Similar benefit of icosapent ethyl in subgroups of patients based on smoking status
Potential effects of icosapent ethyl on cardiovascular outcomes in cigarette smokers: REDUCE-IT smoking
Introduction and methods
Background
REDUCE-IT showed that icosapent ethyl (IPE), a highly purified ethyl ester of the omega-3 fatty acid eicosapentaenoic acid with antithrombotic properties, lowers the risk of ischemic events by 25% in high-risk patients with hypertriglyceridemia already receiving statin therapy [1]. It is unclear whether IPE can reduce the risk of ischemic events attributable to smoking in this patient group.
Aim of the study
This post hoc analysis of data from REDUCE-IT investigated whether IPE can reduce the risk of ischemic events attributable to smoking in high-risk patients with hypertriglyceridemia already receiving statin therapy.
Methods
The researchers conducted a post hoc analysis of data from REDUCE-IT. In this multicenter, double-blind, placebo-controlled phase 3b study, 8179 adults ≥45 years with CVD or ≥50 years with diabetes and 1 or more additional cardiovascular risk factors were randomized to twice-daily IPE 2 g or placebo. Inclusion criteria were a fasting triglyceride level of 1.52-5.63 mmol/l, an LDL-c level of 1.06-2.59 mmol/l and stable statin therapy for at least 4 weeks before study entry. The median follow-up period was 4.9 years. In this post-hoc analysis, patients were stratified by smoking status, defined as ‘current smokers’ (i.e., within the past 30 days), ‘former smokers’ or ‘never smokers’.
Outcomes
The primary outcome was a composite of cardiovascular death, non-fatal myocardial infarction, non-fatal stroke, coronary revascularization and hospitalization for unstable angina. The key secondary outcome was a composite of cardiovascular death, non-fatal myocardial infarction and non-fatal stroke. The investigators were also interested in time to first ischemic event and total number of ischemic events (i.e., first and subsequent events).
Main results
Primary outcome
- Compared with placebo, treatment with IPE resulted in a reduction in time to first ischemic event of the primary composite endpoint among current smokers (n=1241; HR: 0.79; 95%CI: 0.62-1.00; P=0.05; ARR: 4.7; NNT: 21), former smokers (n=3672; HR: 0.76; 95%CI: 0.68-0.88; P=0.0002) and never smokers (n=3264; HR: 0.72; 95%CI: 0.61-0.85; P<0.0001) (P-interaction=0.79).

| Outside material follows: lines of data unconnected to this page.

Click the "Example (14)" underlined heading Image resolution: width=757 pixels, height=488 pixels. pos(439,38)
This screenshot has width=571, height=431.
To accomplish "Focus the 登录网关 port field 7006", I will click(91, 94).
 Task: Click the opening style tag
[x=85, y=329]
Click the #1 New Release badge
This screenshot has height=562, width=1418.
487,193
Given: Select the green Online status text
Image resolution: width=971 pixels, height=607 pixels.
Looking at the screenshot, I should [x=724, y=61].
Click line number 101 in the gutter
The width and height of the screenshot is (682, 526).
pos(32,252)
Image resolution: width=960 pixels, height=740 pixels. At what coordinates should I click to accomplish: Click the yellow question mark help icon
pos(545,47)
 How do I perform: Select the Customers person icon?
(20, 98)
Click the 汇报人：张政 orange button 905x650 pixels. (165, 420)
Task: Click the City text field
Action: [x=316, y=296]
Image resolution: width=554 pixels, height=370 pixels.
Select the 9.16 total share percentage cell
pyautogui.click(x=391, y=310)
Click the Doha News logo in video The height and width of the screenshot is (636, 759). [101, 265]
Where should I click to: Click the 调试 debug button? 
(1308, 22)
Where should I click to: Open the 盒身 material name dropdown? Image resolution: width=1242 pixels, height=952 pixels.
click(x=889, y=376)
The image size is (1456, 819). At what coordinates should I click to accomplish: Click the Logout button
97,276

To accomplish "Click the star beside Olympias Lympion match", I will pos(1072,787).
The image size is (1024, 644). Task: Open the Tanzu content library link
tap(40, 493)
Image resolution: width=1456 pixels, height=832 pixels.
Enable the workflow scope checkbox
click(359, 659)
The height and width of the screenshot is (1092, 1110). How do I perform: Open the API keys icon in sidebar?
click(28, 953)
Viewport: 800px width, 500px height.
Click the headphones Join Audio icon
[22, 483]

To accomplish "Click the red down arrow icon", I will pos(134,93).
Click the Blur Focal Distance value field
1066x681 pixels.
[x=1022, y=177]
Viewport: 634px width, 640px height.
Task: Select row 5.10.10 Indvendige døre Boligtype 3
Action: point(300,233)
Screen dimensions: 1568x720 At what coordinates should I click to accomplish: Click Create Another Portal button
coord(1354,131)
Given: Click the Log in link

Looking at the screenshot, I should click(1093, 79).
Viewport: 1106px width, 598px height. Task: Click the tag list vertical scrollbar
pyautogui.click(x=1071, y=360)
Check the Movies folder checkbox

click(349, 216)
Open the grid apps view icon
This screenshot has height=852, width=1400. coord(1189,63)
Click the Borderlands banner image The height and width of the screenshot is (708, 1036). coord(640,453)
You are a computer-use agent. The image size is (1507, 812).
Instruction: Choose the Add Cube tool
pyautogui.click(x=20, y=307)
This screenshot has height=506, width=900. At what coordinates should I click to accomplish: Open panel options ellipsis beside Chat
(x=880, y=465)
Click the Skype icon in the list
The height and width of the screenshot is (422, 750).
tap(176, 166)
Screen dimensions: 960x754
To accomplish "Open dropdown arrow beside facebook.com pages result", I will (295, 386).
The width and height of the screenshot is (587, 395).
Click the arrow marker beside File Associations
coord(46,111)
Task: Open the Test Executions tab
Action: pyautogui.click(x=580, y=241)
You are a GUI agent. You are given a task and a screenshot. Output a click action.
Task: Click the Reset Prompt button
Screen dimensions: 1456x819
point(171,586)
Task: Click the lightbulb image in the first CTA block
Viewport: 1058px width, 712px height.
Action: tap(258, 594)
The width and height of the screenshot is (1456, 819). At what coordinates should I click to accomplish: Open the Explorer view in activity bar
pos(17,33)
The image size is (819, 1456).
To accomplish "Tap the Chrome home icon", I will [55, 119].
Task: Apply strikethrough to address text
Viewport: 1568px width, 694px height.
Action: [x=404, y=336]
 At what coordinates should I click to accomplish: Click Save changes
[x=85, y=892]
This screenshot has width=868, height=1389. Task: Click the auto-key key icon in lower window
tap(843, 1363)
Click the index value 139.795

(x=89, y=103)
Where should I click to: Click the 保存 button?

- Compared with placebo, treatment with IPE resulted in a reduction in total number of events of the primary composite endpoint among current smokers (n=1241; rate ratio: 0.74; 95%CI: 0.55-0.99; P=0.04) and never smokers (n=3264; rate ratio: 0.65; 95%CI: 0.53-0.80; P<0.0001).
- Among current and former smokers combined (n=4913), treatment with IPE resulted in a reduction in time to first ischemic event (HR: 0.77; 95%CI: 0.68-0.87; P<0.0001; ARR: 4.9; NNT: 20) and total number of events (rate ratio: 0.71; 95%CI: 0.61-0.82; P<0.0001) of the primary composite endpoint, compared with placebo.
- The cumulative incidence rates of ischemic events of the primary composite endpoint were similar in the IPE-treated current smokers (23.8%) and former smokers (23.0%) as in placebo-treated never smokers (25.7%).
Key secondary outcome
- Compared with placebo, treatment with IPE resulted in a reduction in time to first ischemic event of the key secondary composite endpoint among current smokers (n=1241; HR: 0.74; 95%CI: 0.56-0.99; P=0.04), former smokers (n=3672; HR: 0.77; 95%CI: 0.64-0.92; P=0.005) and never smokers (n=3264; HR: 0.69; 95%CI: 0.56-0.84; P=0.0002) (P-interaction=0.65).
- Among current and former smokers combined (n=4913), treatment with IPE resulted in a reduction in time to first ischemic event (HR: 0.77; 95%CI: 0.66-0.89; P=0.0006) and total number of events (rate ratio: 0.74; 95%CI: 0.62-0.88; P=0.0006) of the key secondary composite endpoint, compared with placebo.
Conclusion
This post hoc analysis of data from REDUCE-IT shows that in high-risk hypertriglyceridemic patients already receiving statin therapy, treatment with IPE is associated with a similar reduction in the risk of ischemic events among current, former and never smokers, compared with placebo.